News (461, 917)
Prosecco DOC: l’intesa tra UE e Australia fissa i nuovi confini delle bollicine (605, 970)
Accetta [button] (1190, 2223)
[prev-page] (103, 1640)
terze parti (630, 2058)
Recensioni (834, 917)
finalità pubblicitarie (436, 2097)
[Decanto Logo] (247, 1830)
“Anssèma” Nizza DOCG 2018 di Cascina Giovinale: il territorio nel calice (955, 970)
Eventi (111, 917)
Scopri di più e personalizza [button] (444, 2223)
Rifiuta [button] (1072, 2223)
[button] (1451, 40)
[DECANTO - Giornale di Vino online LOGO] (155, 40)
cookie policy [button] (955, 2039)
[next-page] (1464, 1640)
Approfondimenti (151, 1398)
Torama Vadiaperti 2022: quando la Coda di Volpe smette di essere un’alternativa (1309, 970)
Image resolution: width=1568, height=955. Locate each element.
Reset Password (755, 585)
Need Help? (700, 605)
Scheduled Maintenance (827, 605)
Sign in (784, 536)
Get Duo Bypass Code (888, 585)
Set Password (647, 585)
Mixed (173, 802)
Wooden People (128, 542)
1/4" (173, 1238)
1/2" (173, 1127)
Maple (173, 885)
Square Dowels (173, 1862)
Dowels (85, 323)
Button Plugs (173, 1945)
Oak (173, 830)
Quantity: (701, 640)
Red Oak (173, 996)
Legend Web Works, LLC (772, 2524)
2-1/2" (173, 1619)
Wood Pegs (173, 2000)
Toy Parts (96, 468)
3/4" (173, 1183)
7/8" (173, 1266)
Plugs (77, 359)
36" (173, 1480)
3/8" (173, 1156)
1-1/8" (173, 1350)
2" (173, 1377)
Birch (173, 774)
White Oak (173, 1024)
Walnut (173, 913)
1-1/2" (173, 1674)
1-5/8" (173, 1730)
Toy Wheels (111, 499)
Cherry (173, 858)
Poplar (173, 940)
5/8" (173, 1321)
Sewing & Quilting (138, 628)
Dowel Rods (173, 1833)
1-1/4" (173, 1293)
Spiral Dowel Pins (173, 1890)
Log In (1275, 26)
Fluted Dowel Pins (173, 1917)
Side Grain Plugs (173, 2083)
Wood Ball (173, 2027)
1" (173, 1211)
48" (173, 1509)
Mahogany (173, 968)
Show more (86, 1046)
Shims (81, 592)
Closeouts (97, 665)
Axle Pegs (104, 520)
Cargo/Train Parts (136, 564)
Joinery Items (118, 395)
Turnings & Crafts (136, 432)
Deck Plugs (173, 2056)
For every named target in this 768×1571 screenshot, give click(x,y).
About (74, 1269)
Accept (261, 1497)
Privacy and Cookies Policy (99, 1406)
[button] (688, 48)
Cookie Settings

• _What needs to be done_
Rewrite the lines beginning with the line that contains "Set Password (647, 585)" and continuing through the line that contains "Show more (86, 1046)", shifting every coordinate by adding 26 to each number. Reproduce each of these lines in full, with no other changes.

• _Answer below_
Set Password (673, 611)
Mixed (199, 828)
Wooden People (154, 568)
1/4" (199, 1264)
1/2" (199, 1153)
Maple (199, 911)
Square Dowels (199, 1888)
Dowels (111, 349)
Button Plugs (199, 1971)
Oak (199, 856)
Quantity: (727, 666)
Red Oak (199, 1022)
Legend Web Works, LLC (798, 2550)
2-1/2" (199, 1645)
Wood Pegs (199, 2026)
Toy Parts (122, 494)
3/4" (199, 1209)
7/8" (199, 1292)
Plugs (103, 385)
36" (199, 1506)
3/8" (199, 1182)
1-1/8" (199, 1376)
2" (199, 1403)
Birch (199, 800)
White Oak (199, 1050)
Walnut (199, 939)
1-1/2" (199, 1700)
1-5/8" (199, 1756)
Toy Wheels (137, 525)
Cherry (199, 884)
Poplar (199, 966)
5/8" (199, 1347)
Sewing & Quilting (164, 654)
Dowel Rods (199, 1859)
1-1/4" (199, 1319)
Spiral Dowel Pins (199, 1916)
Log In (1301, 52)
Fluted Dowel Pins (199, 1943)
Side Grain Plugs (199, 2109)
Wood Ball (199, 2053)
1" (199, 1237)
48" (199, 1535)
Mahogany (199, 994)
Show more (112, 1072)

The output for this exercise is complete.